La GS dans la culture populaire
Apparitions au cinéma et dans les jeux vidéo
La GS et la GSA sont des figures familières du paysage automobile français, et on les retrouve logiquement dans de nombreux films. On peut citer son apparition en taxi dans « L’Horloger de Saint-Paul » (1974), ou des rôles plus ou moins importants dans « Une époque formidable… » (1991), « La mauvaise éducation » de Pedro Almodóvar (2004) ou encore « Seuls Two » (2008) avec Éric et Ramzy. Bien que plus rare dans les jeux vidéo, la GSA est pilotable dans le simulateur « Racer ».
Campagnes publicitaires et slogans
Les campagnes publicitaires de Citroën pour la GS ont souvent mis en avant son avance technologique et son confort. Des slogans comme « Citroën GS, le bon sens en mouvement » ou « L’antidote à la banalité » ont marqué les esprits. La marque a également fait appel à l’humoriste et chanteur Richard Gotainer pour des spots radio et télévisés décalés pour la GSA, renforçant l’image sympathique et singulière de la voiture.

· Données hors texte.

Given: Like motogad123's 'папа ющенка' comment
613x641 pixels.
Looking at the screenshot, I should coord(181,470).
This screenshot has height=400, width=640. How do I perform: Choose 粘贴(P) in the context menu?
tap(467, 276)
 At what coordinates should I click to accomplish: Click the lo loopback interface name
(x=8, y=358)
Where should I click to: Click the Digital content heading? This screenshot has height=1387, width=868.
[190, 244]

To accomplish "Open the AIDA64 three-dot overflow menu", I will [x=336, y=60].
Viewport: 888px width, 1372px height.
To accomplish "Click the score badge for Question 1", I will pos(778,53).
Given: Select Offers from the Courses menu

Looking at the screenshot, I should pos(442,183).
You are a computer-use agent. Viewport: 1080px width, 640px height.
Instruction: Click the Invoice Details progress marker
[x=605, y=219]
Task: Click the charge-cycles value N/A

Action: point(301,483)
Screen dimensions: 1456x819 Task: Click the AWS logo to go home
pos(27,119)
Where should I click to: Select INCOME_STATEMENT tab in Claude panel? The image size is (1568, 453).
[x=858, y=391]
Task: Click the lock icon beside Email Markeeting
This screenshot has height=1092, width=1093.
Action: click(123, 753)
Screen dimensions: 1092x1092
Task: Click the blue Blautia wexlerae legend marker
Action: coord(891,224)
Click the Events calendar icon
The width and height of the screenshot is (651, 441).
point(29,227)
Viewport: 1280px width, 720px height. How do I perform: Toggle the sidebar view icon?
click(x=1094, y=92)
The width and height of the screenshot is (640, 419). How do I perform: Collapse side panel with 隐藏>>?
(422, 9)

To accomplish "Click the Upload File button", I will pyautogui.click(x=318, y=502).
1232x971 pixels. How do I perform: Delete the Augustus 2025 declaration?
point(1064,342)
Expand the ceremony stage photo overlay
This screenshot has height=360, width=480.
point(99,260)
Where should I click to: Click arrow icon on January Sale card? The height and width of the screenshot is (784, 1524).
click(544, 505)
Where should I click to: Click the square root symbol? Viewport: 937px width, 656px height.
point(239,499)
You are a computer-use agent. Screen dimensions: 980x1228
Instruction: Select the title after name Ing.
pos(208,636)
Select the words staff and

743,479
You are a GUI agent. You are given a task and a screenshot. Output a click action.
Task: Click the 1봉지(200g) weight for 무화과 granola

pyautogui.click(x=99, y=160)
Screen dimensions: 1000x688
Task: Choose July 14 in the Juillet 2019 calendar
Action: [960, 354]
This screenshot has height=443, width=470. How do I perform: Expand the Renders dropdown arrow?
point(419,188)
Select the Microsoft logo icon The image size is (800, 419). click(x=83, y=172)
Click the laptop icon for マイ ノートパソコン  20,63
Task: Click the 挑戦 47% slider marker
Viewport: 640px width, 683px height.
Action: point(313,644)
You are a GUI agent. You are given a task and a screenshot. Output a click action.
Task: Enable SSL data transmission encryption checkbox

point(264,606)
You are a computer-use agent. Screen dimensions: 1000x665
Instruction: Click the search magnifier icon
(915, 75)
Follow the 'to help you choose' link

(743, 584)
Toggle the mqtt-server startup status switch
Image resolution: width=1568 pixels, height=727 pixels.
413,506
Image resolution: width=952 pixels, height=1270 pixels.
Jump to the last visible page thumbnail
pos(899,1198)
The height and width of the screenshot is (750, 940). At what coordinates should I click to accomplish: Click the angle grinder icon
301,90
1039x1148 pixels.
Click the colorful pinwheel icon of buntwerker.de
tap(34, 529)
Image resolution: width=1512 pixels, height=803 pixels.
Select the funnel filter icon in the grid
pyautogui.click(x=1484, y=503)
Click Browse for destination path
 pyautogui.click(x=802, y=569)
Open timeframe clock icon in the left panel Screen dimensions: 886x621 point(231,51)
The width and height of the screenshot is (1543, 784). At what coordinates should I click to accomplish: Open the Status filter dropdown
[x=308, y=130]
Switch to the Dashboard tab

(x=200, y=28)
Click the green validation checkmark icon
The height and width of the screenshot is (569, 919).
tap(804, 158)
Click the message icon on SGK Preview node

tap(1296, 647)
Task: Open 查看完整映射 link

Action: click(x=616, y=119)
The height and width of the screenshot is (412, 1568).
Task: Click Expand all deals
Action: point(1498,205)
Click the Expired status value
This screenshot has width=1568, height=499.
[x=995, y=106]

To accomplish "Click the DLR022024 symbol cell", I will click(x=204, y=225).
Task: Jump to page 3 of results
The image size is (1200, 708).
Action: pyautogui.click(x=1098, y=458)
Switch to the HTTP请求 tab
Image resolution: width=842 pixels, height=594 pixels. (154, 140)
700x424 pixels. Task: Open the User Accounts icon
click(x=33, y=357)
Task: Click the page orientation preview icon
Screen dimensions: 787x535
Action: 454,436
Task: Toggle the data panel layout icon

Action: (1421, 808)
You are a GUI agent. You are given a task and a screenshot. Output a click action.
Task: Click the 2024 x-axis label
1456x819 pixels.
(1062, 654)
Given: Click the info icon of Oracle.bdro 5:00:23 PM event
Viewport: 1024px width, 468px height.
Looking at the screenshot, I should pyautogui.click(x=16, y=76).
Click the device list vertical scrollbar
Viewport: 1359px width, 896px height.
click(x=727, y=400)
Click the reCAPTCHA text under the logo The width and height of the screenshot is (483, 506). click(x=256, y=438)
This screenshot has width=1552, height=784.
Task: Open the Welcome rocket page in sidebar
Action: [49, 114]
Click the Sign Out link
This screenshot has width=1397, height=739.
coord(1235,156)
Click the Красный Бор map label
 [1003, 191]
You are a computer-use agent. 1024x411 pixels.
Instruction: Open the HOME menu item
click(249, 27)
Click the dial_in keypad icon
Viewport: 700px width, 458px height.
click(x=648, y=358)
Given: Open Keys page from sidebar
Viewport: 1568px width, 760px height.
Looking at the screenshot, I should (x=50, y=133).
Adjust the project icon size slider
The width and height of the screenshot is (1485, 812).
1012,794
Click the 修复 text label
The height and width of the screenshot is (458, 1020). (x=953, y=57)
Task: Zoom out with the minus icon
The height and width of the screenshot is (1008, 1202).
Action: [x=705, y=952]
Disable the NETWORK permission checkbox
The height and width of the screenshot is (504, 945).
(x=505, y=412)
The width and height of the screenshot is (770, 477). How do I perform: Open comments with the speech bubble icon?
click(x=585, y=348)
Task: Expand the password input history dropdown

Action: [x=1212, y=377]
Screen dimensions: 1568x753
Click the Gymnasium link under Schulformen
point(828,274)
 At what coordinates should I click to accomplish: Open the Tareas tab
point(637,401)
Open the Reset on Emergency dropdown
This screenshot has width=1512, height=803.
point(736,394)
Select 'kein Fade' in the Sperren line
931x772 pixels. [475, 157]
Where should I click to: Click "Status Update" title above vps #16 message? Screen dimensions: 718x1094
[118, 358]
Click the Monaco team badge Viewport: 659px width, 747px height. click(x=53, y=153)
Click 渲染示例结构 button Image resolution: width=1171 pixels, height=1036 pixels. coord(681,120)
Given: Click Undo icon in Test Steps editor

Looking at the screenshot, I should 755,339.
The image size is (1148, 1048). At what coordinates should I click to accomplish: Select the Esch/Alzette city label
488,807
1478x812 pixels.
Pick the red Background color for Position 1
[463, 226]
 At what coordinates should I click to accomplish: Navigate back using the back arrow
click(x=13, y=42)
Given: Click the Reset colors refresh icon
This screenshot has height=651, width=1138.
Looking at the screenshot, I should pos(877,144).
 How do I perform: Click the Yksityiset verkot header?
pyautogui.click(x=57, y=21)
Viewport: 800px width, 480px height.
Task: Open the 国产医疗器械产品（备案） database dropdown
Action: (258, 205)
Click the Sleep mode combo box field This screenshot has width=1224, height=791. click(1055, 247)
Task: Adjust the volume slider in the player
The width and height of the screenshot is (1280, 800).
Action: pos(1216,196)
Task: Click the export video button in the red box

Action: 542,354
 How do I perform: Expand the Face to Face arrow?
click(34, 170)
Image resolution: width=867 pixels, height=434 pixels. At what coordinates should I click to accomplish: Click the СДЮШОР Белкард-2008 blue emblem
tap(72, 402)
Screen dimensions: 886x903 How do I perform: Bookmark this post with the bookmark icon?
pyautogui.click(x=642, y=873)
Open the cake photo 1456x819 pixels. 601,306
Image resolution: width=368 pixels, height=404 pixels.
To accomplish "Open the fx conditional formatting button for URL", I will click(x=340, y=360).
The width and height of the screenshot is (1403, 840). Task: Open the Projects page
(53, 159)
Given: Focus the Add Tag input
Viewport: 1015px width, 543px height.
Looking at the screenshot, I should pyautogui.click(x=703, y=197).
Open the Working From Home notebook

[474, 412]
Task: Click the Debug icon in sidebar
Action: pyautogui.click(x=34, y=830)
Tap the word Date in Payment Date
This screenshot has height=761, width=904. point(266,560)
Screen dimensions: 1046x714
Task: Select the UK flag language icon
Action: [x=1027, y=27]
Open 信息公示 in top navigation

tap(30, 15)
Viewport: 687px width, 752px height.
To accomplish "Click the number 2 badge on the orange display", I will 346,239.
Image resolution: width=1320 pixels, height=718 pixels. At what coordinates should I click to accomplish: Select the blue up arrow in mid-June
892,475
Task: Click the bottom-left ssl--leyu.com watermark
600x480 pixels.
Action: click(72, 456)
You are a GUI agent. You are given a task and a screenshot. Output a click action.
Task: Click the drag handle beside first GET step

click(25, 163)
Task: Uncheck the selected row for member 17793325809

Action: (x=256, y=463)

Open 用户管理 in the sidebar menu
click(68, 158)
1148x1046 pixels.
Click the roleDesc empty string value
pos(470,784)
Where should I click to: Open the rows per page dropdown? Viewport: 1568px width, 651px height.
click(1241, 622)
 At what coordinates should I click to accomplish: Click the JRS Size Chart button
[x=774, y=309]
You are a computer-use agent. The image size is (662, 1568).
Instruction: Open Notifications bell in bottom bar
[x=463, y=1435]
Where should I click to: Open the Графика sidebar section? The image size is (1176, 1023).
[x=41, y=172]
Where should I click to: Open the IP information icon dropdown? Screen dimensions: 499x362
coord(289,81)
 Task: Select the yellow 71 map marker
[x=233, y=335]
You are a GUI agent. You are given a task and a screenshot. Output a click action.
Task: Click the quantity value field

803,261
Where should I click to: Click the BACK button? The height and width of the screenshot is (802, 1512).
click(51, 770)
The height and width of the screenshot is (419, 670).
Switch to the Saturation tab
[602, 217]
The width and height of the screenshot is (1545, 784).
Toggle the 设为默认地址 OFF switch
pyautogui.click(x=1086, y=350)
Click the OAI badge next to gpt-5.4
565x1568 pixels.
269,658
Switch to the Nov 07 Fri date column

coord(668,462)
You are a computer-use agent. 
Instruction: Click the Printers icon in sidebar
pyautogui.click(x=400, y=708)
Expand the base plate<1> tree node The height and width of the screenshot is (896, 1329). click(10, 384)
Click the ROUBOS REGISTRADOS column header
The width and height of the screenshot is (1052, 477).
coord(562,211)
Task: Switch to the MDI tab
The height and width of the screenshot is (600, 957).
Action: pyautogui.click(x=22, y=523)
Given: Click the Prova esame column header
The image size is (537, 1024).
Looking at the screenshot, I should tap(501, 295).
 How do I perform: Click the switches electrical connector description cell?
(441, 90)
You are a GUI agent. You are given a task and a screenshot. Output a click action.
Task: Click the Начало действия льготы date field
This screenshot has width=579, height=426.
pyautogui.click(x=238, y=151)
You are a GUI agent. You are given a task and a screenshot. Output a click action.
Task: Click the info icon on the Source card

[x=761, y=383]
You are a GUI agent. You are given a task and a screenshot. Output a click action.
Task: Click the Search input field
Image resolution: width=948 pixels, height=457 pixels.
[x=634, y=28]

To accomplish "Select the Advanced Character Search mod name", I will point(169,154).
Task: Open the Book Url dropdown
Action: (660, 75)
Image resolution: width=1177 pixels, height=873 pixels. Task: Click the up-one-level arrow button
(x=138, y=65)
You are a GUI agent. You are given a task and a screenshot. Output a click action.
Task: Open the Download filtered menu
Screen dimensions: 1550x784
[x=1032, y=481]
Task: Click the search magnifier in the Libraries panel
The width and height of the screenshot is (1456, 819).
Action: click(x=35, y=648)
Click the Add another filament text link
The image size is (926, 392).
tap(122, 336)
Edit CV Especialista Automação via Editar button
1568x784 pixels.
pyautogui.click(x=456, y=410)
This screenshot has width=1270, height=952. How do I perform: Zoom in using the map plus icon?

La concurrence de l’époque
À sa sortie, la Citroën GS entrait sur un marché concurrentiel très disputé. Ses rivales directes en France étaient la Peugeot 304, la Renault 12 et la Simca 1100. À l’échelle européenne, elle faisait face à des concurrentes redoutables comme la Fiat 128, la Ford Escort ou l’Opel Kadett. Face à ces modèles à l’architecture plus conventionnelle (moteur transversal ou propulsion, suspension à ressorts), la GS opposait une supériorité technique écrasante en matière de confort et de tenue de route, ce qui lui valut son trophée européen de l’année et contribua à son immense succès commercial.